Social Agents for Communicative Tasks*

David Pautler

Institute for the Learning Sciences
Northwestern University
1890 Maple Avenue
Evanston, IL 60201
pautler@ils.nwu.edu

Abstract

Agents which interact with humans on behalf of humans need a model of human social interaction in order to act appropriately. This paper is a brief description of such a model used by an agent which generates e-mail messages.

1. The problem

There is a great deal of research in AI on multi-agent systems [Tambe et al. 1995; Etzioni, Lesh, & Segal 1993]. But there seems to be a growing need for agents which can interact not only with other agents but with humans as well. For example, the rapidly growing popularity of e-mail has already made it difficult for some people to respond appropriately to all the messages they receive. Reading a user's e-mail and generating appropriate responses is a task seemingly well-suited to intelligent agents. Yet, if an agent is to interact with humans by writing to them, the agent must have knowledge of how humans interact with each other in order for the agent's messages to be socially appropriate and productive. Current research in multi-agent systems and in discourse processing does not offer a model of human social interaction. This paper presents a brief overview of such a model and of an agent which uses the model to generate socially appropriate e-mail messages.

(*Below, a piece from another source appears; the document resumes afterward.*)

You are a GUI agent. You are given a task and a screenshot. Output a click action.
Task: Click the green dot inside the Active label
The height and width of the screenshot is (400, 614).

In order to clarify what I mean by "socially appropriate" messages and show how an agent could fail to meet that criterion, I will start with an example of a message which is socially appropriate. The context for the example is that one has been invited to speak before an academic department about one's research, but the scheduled time of the speech conflicts with a previous commitment, so one must decline. The note in Figure 1 is an appropriate response to such an invitation because it shows a fitting level of gratitude for the offer, in addition to communicating the basic message that the writer cannot accept the offer.



Figure 1
A socially appropriate letter for declining an invitation1

Without the knowledge that a human should show gratitude for offers he or she receives, an agent acting on behalf of such a person might respond merely, "I decline your offer." Upon receiving such a curt response, the inviter would probably feel insulted that the invitee did not value the invitation. Thus, an agent which interacts with humans on behalf of a human must have some knowledge of appropriate social communication (even if that knowledge is implicit in a procedure or data structure, e.g. a decision tree of response-letter templates indexed by the category of message received).

2. Planning knowledge

Unless one uses a simple framework such as a decision tree, generating text to meet a variety of social constraints means planning text. Furthermore, planning in a domain requires a specification of the acts, act preconditions, and act effects of the domain. Research on "speech acts" in the philosophy of language [Austin 1975; Vanderveken 1991] and in linguistics [Wierzbicka 1987] is an important resource for such act specifications for communication. Work in discourse processing has borrowed from that research to build both parsers and generators [Perrault & Allen 1980; Moore & Paris 1994]. However, those discourse processing systems have generally used only speech acts closely related to Inform and Request acts and not more socially relevant acts such as Praise, Thank, and Apologize ([Bruce 1975] is an exception). Also, the analyses of speech act effects done in philosophy and linguistics do not extend beyond the beliefs ("illocutionary" effects) induced in hearers of an act. That is, the analyses do not include further effects on the emotions, relationships, or responsibilities of the persons involved. Clearly, such effects are an important part of social interactions and should be included in a model intended to be used by a planning social agent.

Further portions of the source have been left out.